Но он ошибался, только сейчас понял, что ошибался.
— Не тяжело? — спросил Тихонов.
— Терпимо! — ответил сержант. — Для меня это мероприятие как праздник. Ей-богу, товарищ старший лейтенант! А вот скажите, почему так бывает: когда человек человеку помощь оказывает, он как бы гордостью наполняется, сам себе лучше кажется?
— Ну, это далеко не все испытывают.
— Все, почти все, товарищ старший лейтенант. Вот у нас в деревне существует такой обычай, называется «помочь». Например, у Теренькиных покос поспел — косить надо. Идет полдеревни, и все дело за один день. Или огород убрать, картошку выкопать. Взялись миром — все готово. Так это как праздник считается.
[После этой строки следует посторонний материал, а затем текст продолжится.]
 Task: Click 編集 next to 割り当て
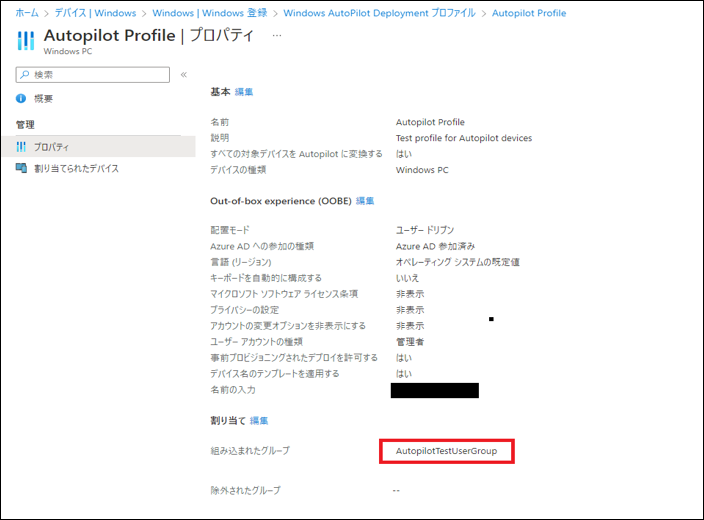pos(259,421)
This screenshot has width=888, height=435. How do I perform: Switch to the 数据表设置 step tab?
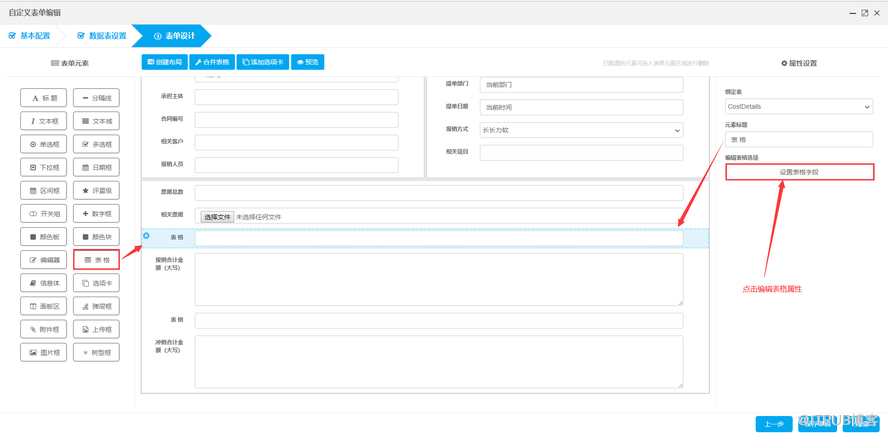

Тихонов в своем экипаже не очень-то жаловал говорунов. Ему по душе больше были такие, как ефрейтор Варенников, — молчаливые, сосредоточенные парни. Вострухина он, в общем-то, знал просто как способного оператора из смежного расчета. Но больше как балагура и говоруна. Может, он и в самом деле из тех редких людей, которые умеют и красно поговорить, и толково сделать? Ну, в этом еще надо убедиться.
…Ночь набухла влажной и упругой темнотой. Дождя не было, даже и мороси не чувствовалось, но все пропитано было сыростью: и кусты, и придорожный пихтач, и одежда, и скользкая глина под ногами. Воздух казался наполовину разбавленным промозглой осенней влагой, которая сочилась из туч, нависших прямо над головой.
На просеке старший лейтенант неожиданно свернул влево и потянул за собой Вострухина. Тот заупрямился:
— Рано же сворачивать! Поворот в конце просеки.
— Тут ближе, — буркнул Тихонов.
Может, тут и не было ближе, но захотелось ему вдруг пройтись, протопать по знакомой стежке-дорожке. Очень знакомой с прошлого лета. Хаживал он по ней августовскими вечерами. Было. И давно и, кажется, недавно.
Сквозь пихтач слабенько мелькнул огонек, послышался собачий лай. Тропка неожиданно выпрыгнула на обширную квадратную вырубку, в глубине которой смутно вырисовывался рубленый дом-пятистенник. Сквозь оконную занавеску приветливо мерцала лампа.